熱性けいれんは通常2~3分、5分以内で止まります。けいれんを起した赤ちゃんは、けいれんが収まった後、寝てしまうことが多いようです。

熱性けいれんのとき、注意すること


熱性けいれんは、熱の上がりぎわに多く起こります。逆にひきつけを起こして、体温を計って初めて高熱に気付かれることもあります。

お子さまがひきつけを起こしていることに気付いたら、あせらず、まずお子さまの状態をよく観察しましょう。 ひきつけはほとんどの例で5分以内に止まります。ひきつけの持続時間と、ひきつけの時の手足の動き方(左右対称かどうか)は後で大切な情報になるので、注意して観察しましょう。

熱性けいれんのとき、してはいけないこと

お子さまのけいれんに気付くとお母さまはパニックに陥ってしまいますね。でも、はしやスプーンなどを絶対口のなかに押し込んではいけません。口の中を傷つける可能性があり、きわめて危険です。
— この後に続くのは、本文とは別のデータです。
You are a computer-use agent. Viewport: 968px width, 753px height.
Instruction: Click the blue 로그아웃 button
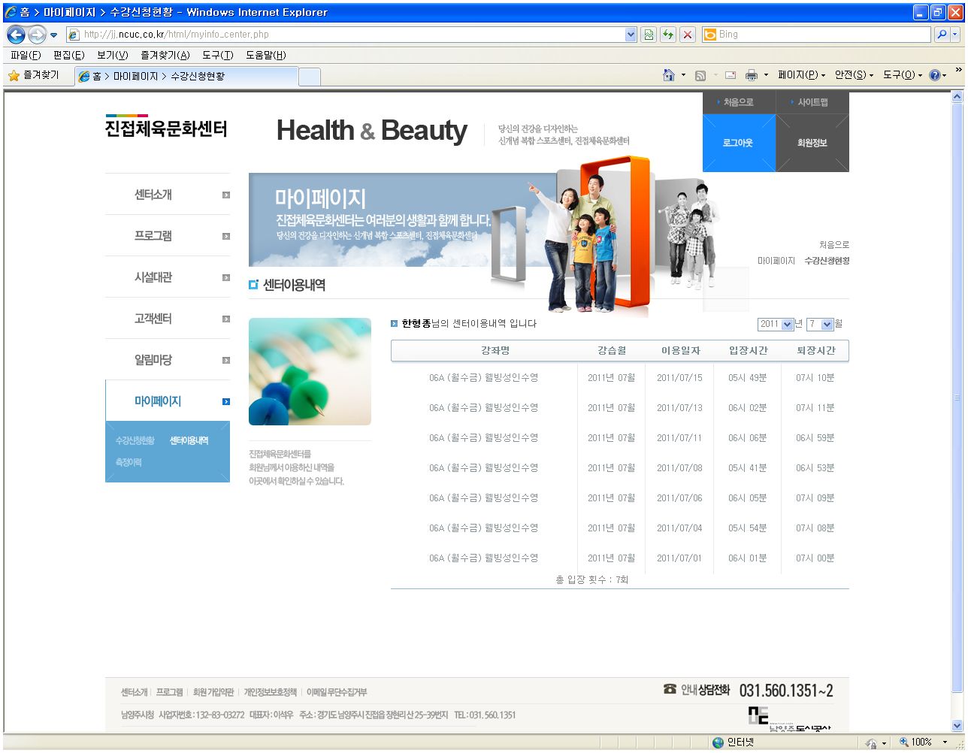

けいれんに気づいたら、まず周囲の人に知らせ、応援を頼みましょう。

広い場所に寝かせ、衣服は緩め、吐物を飲み込まないように、顔を横に向けておきましょう。また、お子さまを強くゆさぶるのもよくありません。吐きそうなら顔をそっと横に向けてあげてください。


なぜ、熱性けいれんは起こるのか  

人が生まれたとき、脳の中の神経(細胞)同士を結ぶアンテナは裸線に近い状態です。それが大体3ぐらいまでの間に、ミエリンシース(鞘) という絶縁体でカバーされ、神経を結ぶネットワークは保護されながら発達していきます。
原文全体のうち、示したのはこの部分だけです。